From the records below, work out how many lines carry the string "роскошь". Leave out everything but the number.

━━ Available records ━━

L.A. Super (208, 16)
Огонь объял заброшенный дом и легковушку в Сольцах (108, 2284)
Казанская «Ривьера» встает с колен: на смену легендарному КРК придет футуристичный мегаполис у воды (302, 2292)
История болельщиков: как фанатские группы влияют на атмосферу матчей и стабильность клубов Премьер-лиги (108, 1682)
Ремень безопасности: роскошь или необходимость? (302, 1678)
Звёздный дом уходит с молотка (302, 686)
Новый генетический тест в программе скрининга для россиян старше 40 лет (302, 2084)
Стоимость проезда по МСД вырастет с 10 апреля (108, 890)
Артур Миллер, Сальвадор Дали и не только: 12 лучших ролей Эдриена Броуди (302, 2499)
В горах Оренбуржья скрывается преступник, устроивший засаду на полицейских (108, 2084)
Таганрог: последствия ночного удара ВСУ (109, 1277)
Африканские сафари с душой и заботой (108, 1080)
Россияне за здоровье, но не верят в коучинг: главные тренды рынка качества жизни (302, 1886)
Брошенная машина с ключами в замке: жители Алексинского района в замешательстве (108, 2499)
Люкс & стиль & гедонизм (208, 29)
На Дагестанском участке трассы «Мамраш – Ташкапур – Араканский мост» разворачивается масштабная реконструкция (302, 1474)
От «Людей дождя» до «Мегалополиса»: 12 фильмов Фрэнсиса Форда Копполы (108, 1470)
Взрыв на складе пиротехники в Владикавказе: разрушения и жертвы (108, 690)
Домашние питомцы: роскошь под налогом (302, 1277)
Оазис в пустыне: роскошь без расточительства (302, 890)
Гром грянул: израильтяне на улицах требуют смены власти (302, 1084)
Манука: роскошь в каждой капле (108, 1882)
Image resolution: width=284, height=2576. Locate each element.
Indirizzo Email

━━━

Written response
4